The Judith and David Coffey Life Lab, Charles Perkins Centre, University of Sydney, Sydney, NSW, Australia.
School of Mathematics and Statistics, University of Sydney, Sydney, NSW, Australia.
Bioinformatics. 2019 Mar 1;35(5):823-829. doi: 10.1093/bioinformatics/bty698.
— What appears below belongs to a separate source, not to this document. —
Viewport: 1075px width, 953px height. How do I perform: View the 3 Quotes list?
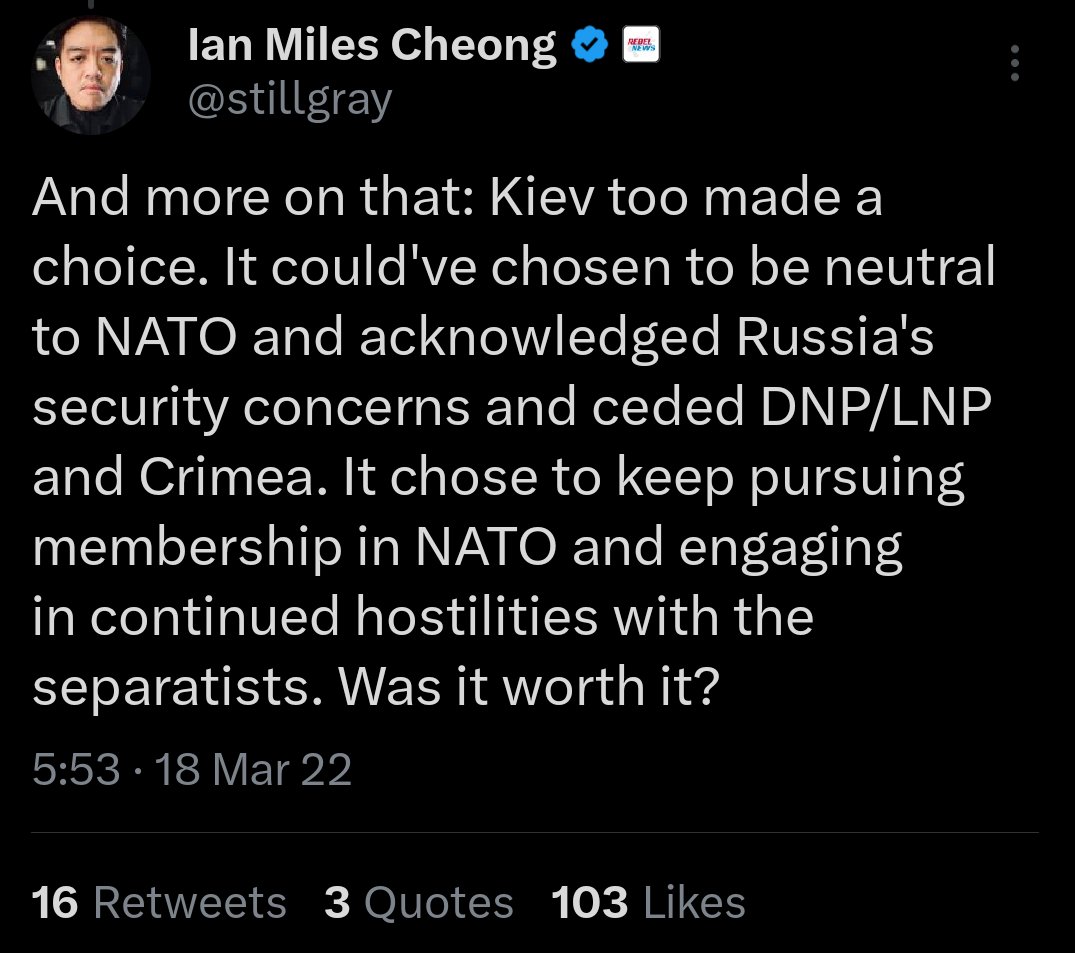tap(418, 902)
Genes act as a system and not in isolation. Thus, it is important to consider coordinated changes of gene expression rather than single genes when investigating biological phenomena such as the aetiology of cancer. We have developed an approach for quantifying how changes in the association between pairs of genes may inform the outcome of interest called Differential Correlation across Ranked Samples (DCARS). Modelling gene correlation across a continuous sample ranking does not require the dichotomisation of samples into two distinct classes and can identify differences in gene correlation across early, mid or late stages of the outcome of interest.
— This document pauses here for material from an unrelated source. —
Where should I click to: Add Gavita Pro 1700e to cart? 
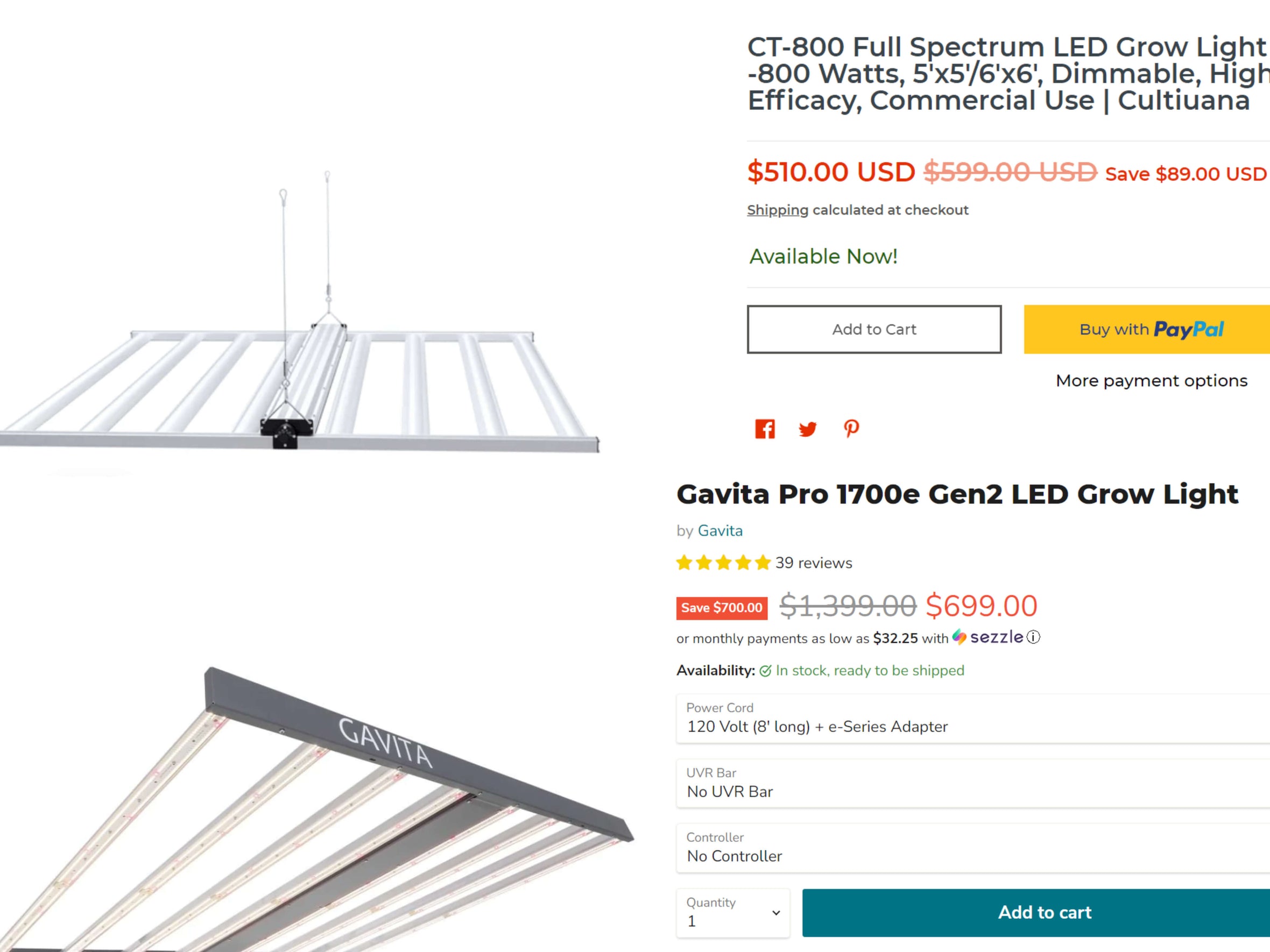click(1044, 912)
When we evaluated DCARS against the typical Fisher Z-transformation test for differential correlation, as well as a typical approach testing for interaction within a linear model, on real TCGA data, DCARS significantly ranked gene pairs containing known cancer genes more highly across several cancers. Similar results are found with our simulation study. DCARS was applied to 13 cancers datasets in TCGA, revealing several distinct relationships for which survival ranking was found to be associated with a change in correlation between genes. Furthermore, we demonstrated that DCARS can be used in conjunction with network analysis techniques to extract biological meaning from multi-layered and complex data.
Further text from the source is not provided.